The Campaign for College Opportunity released a new report Tuesday detailing the state of Black higher education in California. While progress has been made in a number of areas, the report’s authors found gaps in Black students’ college preparedness and persistent disparities when it comes to college completion.
According to the report, titled “2021 State of Higher Education for Black Californians,” 88% of Black 19-year-olds in the state have a high school diploma, and 80% of Black high school graduates who meet the state’s A-G course requirements for college readiness enroll in college within one year. But 60% of Black high school graduates do not meet these requirements, and thus only 60% of Black students overall in the state enroll in college within one year of graduation.
“We know that Black students [disproportionately] attend schools that don’t have strong access to the A-G courses … which means you can graduate high school without being prepared for college,” said Campaign for College Opportunity President Michele Siqueiros. “Students are often tracked based on very real racial biases,” which impact what level of access they have to college prep courses. In many school districts that serve high populations of Black and Brown students, these are not a part of the default curriculum, “which means you can graduate high school without being prepared for college,” she added.
Changes to community college transfer practices have helped increase access to transfer-level courses, a change that is particularly important for Black students, more than half of whom are identified as students who would benefit from additional academic support in college.
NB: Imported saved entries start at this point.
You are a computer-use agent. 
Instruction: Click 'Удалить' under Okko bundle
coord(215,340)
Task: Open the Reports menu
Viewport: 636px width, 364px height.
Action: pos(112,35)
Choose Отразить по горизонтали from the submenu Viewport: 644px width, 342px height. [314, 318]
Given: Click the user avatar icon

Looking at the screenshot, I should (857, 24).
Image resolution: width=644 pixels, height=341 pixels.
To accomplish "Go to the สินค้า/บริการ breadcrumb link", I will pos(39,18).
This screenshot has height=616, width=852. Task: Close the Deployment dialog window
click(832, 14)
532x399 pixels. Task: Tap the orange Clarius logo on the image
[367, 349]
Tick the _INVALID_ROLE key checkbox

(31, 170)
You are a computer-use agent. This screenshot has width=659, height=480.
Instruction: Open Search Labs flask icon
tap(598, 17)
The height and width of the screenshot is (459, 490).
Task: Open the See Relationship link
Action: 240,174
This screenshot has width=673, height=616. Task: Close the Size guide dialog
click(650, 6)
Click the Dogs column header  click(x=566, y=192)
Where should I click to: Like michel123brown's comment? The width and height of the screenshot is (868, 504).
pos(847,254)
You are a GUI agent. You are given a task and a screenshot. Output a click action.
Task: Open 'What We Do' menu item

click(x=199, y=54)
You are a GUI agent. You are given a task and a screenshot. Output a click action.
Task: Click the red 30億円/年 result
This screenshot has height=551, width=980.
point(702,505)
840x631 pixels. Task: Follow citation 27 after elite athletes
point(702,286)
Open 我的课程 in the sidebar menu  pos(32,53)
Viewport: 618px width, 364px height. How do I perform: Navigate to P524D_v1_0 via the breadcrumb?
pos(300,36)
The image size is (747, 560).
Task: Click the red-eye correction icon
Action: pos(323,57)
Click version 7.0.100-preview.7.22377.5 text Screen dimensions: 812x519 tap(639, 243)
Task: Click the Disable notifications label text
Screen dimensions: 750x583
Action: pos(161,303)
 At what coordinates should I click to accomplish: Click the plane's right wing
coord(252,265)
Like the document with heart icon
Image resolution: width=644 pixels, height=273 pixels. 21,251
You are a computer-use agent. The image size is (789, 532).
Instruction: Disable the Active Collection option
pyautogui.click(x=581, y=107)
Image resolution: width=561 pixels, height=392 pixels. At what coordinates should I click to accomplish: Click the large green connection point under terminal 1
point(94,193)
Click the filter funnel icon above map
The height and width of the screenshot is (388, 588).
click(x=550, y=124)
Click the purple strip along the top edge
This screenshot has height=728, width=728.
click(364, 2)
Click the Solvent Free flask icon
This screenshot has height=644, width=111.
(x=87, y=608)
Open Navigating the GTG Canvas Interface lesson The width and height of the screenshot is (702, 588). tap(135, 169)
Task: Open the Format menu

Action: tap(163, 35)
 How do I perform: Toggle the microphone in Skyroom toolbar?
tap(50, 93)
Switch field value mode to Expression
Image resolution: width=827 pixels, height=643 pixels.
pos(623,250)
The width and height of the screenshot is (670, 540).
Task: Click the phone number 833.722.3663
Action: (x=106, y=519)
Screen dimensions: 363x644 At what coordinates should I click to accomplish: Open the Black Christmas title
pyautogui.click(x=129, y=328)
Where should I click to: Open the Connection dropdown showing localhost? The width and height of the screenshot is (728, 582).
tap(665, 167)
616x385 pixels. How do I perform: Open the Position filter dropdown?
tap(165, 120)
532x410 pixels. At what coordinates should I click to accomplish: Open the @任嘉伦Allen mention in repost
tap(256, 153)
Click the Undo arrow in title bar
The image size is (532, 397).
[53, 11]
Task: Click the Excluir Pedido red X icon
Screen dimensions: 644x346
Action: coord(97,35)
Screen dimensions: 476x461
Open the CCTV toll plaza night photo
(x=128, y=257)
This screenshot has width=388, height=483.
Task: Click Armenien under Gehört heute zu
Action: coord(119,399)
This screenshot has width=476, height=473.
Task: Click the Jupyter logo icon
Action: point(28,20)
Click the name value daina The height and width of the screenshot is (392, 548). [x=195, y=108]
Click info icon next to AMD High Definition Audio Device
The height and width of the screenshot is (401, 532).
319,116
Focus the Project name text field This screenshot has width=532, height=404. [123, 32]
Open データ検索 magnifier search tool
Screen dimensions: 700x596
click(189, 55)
And the state’s two public university systems, the California State University system and the University of California system, are also seeing an increase in the number of Black students on campus. Black student applications to the University of California increased by over 20% this year, and 26% of Black Californians now have a bachelor’s degree, and 10% have an associate degree. Two-thirds of Black Californians between 25-64 have enrolled in college.
But gaps still persist.
While more than 50% of Black students entering the UC System since 2012 graduated in four years or fewer, and 75% graduated within six years, accounting for the highest Black graduation rate across the state, Black student graduation rates remain roughly 20% lower than the rates for their White counterparts. At CSU, though more Black students are graduating, the gap between Black and White student graduation has actually increased from 21 to 25 percentage points.
Siqueiros said in order to address the gap, college leaders must “be very intentional and unabashed about how to support Black students.”
“That can’t happen if you’re not talking to Black students, if you don’t have Black faculty and staff in front of Black students, and if you’re not looking at the policies that have traditionally negatively impacted Black students,” she said. “The results we have today are a result of the policies and practices that we have chosen to accept. We absolutely can change those policies and practices to better support Black students.”
Remedial course placement and access to courses are among those policies Siqueiros cited, pointing to the state’s success with Black students passing transfer-level courses in the community college system. The report found that 48% of Black students who enrolled in 2019 completed transfer-level English in their first term, compared to just 15% in 2015. And 72% percent of Black students enrolled directly in transfer-level math in fall 2019, compared to 12% in fall 2015, yielding a pass rate of 27% in 2019, versus 7% in 2015.
“There’s been a lot of great work … to include outreach and support (from higher ed leaders) and offering of A-G courses online to students who don’t have access to them at their schools,” Siqueiros said. “I think part of the problem and challenge is that our education systems can often be very siloed from each other. If a high school leader doesn’t feel like it was his or her responsibility to prepare students for college — a lot of school leaders feel like their responsibility is to get students to graduation, not to college.”
“One of the problems that California continues to have is that we don’t have an education coordinating body that really brings K-12, community colleges, Cal State (institutions) and UC (institutions) together to really collaborate and improve the education that we provide to students,” she said. “I think in some ways we already know what needs to be done, but we’re not doing it at every campus.”